Deonar is a suburb of Mumbai. The east is in Chembur whereas the west in Govandi. It has gained prominence for being the location of the largest dumping ground in Asia and also the location of city's largest abattoir, Deonar Municipal Abattoir.

==Important Landmarks==
India's largest abattoir is located in Deonar. It also has institutes like the Tata Institute of Social Sciences (TISS) and International Institute for Population Sciences here. The other landmark here is the BSNL Telecom Factory. It also houses the premium residential complex Raheja Acropolis.

Deonar is also home to some beautiful green bungalow societies like Acharya Nagar, Saras Baug, Uday Giri, Vikram Jyoti, Datta Guru, Deonar Baug, Madhuban, Green Acres, Patwardhan Colony etc. While most of the bungalows of Chembur, Bandra and Juhu have been replaced with buildings, Deonars' societies continue to have bungalows … making it possibly the suburb with the maximum number of bungalows in Mumbai. Additionally there are several colonial bungalows on Deonar Farm Road like Raj Kapoor's Devnar Cottage.

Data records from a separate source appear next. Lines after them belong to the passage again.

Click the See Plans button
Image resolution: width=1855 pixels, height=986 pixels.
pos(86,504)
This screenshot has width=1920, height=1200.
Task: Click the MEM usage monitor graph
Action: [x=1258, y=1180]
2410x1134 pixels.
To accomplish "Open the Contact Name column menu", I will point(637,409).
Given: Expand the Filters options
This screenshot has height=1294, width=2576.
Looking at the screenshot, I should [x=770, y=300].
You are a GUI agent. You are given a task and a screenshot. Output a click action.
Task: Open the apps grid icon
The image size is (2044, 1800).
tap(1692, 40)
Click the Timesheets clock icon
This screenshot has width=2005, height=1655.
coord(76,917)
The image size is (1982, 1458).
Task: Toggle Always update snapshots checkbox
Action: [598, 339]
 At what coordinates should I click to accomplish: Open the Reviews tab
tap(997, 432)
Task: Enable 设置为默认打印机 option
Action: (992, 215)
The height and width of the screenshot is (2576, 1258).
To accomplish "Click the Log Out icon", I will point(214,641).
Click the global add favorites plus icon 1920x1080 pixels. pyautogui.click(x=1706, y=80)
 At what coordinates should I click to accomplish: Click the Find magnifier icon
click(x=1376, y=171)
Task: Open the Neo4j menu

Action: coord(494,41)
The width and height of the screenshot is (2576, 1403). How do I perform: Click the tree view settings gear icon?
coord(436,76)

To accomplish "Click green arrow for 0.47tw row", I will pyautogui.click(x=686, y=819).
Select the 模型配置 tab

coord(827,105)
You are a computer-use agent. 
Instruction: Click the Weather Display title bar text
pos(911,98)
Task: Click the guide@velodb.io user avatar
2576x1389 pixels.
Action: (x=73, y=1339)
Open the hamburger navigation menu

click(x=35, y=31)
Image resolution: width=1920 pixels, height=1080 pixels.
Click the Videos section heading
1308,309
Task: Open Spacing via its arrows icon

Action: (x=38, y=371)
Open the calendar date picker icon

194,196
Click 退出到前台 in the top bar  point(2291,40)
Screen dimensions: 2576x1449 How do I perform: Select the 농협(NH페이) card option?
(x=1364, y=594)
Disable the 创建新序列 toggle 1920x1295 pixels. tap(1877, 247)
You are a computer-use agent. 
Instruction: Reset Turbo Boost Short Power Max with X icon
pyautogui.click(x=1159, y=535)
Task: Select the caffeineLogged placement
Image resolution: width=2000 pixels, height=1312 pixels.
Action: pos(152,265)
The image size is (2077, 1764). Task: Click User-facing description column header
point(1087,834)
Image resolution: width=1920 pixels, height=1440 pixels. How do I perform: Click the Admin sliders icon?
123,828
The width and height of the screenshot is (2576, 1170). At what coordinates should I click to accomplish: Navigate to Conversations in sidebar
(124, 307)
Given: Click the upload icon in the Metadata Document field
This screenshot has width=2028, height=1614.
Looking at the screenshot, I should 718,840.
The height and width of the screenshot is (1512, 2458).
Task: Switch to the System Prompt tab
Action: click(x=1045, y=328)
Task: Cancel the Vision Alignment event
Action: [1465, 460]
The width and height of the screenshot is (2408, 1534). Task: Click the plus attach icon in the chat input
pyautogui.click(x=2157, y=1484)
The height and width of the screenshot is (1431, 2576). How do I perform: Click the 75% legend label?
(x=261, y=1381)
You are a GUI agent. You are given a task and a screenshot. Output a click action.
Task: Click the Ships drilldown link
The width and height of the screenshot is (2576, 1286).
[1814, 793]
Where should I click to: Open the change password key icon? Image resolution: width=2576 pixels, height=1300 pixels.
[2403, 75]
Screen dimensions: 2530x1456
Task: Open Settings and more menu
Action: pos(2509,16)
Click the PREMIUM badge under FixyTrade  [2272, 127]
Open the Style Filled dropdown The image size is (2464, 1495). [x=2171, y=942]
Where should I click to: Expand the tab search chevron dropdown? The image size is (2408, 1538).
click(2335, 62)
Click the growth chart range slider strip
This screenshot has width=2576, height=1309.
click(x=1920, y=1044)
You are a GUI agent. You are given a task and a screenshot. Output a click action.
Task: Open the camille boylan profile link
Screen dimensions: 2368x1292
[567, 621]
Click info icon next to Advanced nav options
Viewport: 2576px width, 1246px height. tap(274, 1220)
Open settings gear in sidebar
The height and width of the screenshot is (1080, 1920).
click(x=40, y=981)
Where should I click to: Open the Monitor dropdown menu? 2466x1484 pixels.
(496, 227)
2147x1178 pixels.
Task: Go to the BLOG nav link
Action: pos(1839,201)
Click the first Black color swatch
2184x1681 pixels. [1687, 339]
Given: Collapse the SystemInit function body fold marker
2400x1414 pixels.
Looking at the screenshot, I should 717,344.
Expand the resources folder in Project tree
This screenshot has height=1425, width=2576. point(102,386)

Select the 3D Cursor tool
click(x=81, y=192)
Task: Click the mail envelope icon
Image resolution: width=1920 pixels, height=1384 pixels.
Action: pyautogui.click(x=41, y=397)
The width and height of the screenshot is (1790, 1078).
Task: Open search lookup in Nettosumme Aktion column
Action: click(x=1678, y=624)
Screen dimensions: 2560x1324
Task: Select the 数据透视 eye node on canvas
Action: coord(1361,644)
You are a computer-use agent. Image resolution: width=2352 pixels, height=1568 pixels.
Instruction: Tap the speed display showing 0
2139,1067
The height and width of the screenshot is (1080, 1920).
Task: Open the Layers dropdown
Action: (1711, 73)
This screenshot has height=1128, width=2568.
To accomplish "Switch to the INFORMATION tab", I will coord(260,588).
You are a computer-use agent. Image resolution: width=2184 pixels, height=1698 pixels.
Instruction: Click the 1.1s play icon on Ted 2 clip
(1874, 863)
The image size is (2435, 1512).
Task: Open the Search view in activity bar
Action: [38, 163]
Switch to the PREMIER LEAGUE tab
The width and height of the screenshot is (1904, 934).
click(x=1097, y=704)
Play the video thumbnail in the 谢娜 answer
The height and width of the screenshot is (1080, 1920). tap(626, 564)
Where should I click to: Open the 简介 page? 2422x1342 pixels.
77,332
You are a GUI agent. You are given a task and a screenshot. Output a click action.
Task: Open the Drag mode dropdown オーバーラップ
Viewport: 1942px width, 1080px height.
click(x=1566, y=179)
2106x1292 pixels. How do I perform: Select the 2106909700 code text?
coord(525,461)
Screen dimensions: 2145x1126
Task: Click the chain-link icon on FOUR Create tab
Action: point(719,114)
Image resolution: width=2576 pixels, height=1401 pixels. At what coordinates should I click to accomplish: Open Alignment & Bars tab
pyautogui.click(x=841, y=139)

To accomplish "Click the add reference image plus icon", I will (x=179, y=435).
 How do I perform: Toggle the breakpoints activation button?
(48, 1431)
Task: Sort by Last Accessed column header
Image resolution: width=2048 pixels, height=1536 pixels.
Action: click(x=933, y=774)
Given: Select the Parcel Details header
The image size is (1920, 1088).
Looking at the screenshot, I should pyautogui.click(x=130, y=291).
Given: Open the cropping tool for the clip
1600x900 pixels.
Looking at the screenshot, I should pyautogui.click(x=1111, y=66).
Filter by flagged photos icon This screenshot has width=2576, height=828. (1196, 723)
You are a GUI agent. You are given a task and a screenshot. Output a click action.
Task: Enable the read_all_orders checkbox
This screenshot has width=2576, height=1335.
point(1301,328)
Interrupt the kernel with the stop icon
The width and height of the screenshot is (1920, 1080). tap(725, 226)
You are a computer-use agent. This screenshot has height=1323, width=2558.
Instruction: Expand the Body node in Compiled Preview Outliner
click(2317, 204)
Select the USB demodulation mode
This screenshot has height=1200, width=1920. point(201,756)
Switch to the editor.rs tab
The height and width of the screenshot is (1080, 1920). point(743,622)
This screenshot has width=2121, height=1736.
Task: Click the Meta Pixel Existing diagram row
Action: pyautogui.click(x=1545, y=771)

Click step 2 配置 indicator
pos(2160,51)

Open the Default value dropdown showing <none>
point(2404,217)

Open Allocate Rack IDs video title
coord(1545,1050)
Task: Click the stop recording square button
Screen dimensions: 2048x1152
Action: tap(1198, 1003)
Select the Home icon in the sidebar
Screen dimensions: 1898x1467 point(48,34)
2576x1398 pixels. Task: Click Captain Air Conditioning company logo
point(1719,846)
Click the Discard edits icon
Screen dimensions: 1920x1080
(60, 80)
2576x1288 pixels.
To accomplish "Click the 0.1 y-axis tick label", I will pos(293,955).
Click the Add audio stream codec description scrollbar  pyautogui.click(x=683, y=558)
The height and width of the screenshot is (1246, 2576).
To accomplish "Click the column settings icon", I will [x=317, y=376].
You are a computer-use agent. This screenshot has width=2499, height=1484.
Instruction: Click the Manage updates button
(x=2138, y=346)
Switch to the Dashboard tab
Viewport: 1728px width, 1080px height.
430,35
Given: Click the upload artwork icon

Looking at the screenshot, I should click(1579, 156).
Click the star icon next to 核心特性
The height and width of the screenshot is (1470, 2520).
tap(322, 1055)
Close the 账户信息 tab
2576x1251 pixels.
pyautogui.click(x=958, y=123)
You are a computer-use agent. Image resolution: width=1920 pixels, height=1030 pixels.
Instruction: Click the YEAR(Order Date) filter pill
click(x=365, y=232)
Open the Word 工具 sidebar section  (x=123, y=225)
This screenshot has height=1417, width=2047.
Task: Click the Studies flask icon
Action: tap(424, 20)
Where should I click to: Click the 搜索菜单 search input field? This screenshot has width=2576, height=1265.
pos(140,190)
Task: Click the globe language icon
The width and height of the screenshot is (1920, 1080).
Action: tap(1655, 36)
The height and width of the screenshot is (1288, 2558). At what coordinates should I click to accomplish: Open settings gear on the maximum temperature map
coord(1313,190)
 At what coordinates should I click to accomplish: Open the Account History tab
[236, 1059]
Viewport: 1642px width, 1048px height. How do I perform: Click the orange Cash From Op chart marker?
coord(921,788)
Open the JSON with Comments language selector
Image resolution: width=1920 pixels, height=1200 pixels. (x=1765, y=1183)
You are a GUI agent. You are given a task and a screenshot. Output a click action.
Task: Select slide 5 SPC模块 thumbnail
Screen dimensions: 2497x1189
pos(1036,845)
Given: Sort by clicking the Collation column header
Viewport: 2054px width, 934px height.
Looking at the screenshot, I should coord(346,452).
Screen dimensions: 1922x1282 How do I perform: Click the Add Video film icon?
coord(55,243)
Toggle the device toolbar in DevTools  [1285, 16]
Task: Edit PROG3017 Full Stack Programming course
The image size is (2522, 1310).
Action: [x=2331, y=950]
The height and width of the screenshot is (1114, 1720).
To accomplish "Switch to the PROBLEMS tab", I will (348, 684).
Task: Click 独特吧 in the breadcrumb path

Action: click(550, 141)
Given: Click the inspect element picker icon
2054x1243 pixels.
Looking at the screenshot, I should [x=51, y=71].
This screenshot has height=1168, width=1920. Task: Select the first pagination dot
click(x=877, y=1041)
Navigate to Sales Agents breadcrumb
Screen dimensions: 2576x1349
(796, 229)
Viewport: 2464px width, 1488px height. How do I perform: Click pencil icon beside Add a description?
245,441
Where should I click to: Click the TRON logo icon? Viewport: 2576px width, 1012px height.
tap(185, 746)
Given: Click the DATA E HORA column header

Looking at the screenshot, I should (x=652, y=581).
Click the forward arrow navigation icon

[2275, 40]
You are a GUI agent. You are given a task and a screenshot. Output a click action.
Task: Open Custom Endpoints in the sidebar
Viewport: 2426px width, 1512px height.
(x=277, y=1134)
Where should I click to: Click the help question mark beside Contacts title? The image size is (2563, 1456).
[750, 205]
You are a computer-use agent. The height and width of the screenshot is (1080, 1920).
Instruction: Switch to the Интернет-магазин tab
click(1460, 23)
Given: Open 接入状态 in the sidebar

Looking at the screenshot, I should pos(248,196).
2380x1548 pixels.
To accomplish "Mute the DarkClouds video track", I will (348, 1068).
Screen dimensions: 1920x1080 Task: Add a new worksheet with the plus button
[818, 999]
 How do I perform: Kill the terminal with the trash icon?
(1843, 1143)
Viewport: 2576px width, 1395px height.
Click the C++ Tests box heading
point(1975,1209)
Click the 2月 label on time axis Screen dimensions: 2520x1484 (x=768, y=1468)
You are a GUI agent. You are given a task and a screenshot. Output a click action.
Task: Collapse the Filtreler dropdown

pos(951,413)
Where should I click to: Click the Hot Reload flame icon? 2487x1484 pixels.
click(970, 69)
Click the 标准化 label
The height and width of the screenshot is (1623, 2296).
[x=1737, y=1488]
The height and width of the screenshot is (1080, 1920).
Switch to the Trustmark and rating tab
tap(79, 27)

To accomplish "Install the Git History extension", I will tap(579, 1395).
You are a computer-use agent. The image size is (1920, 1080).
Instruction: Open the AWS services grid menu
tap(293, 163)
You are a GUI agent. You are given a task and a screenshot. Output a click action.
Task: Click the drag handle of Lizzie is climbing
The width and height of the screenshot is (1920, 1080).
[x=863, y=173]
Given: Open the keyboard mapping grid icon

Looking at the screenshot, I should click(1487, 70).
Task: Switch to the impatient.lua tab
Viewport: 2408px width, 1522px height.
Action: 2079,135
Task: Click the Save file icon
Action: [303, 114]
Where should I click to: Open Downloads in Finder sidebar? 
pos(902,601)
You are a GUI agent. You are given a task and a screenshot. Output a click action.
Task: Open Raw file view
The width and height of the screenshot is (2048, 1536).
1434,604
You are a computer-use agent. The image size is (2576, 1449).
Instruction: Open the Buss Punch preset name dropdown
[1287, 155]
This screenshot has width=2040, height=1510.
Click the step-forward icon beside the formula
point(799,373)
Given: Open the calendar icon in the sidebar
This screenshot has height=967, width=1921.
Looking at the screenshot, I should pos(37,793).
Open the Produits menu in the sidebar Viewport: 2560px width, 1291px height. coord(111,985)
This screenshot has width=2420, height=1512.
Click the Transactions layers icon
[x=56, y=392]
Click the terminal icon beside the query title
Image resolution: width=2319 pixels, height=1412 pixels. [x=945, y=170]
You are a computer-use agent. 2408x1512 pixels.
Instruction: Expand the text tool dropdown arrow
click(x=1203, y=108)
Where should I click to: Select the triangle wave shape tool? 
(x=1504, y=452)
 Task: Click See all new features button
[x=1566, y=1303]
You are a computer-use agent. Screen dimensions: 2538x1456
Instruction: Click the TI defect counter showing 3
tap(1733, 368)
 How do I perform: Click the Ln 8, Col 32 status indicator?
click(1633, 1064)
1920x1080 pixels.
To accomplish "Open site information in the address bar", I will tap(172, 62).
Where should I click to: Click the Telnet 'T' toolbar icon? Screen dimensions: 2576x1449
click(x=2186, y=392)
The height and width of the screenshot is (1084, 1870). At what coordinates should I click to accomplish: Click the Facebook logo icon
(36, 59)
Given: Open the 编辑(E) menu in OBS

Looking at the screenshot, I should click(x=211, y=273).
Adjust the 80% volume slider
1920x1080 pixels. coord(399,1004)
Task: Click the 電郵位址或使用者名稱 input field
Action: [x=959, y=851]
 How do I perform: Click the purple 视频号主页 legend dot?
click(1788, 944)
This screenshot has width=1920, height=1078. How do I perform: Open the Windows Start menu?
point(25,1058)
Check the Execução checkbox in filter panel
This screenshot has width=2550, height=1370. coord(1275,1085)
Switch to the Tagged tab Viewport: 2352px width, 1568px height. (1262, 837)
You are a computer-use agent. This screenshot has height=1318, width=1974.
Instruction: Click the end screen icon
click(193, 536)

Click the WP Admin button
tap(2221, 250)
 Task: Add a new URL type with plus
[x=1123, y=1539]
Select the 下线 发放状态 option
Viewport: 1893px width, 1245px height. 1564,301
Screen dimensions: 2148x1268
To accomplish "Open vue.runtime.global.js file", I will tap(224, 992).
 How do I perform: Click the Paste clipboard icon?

Runwal Centre, Orchid Residency and Neelkanth Gardens are massive residential societies in this area. There is also Shivaji Chowk, a big vehicle roundabout with a statue of Shivaji Maharaj. Near to Shivaji Chowk, was R.K. Studio which recently caught fire.

Raikar Chambers is a well known commercial centre located near Govandi Jain Temple.

==Govandi Jain Temple==

The Govandi Jain Temple has become a popular pilgrimage spot for devotees across the country. It was built primarily due to the contribution of two devotees – Mr Roopchand Rathod and Mr Chinubhai Chamanlal Shah. The land was donated by Mr Rathod. Mr Chinubhai single-handedly contributed Rs 5 million for constructing the entire temple complex. The highlight of this temple is the 2300 year old idol of Neminath Bhagwan, the 22nd Tirthankara of Jains, which was sourced from Gujarat during the consecration of the temple. This idol was excavated from a cave. It belongs to the Sampratikaal Raja's era. Emperor Samprati was the grandson of Emperor Ashoka the Great. Every other Jain temple in the city has contemporary idols crafted by artisans.

==Demographics==
Deonar is mostly residential and has several government staff colonies like Teachers Colony (for Municipal school teachers).

==Transport==
The main public modes of transport are autorickshaws, taxi and BEST bus. Deonar has a BEST bus depot. The closest railway station is Govandi Railway Station to Deonar and it is situated near areas like Chembur, connected via P L Lokhande Marg and Vashi.

==Environmental Issues==
The location of the abattoir, landfills along with the close proximity to industries like BPCL and HPCL has led to raising of several environment concerns in Deonar.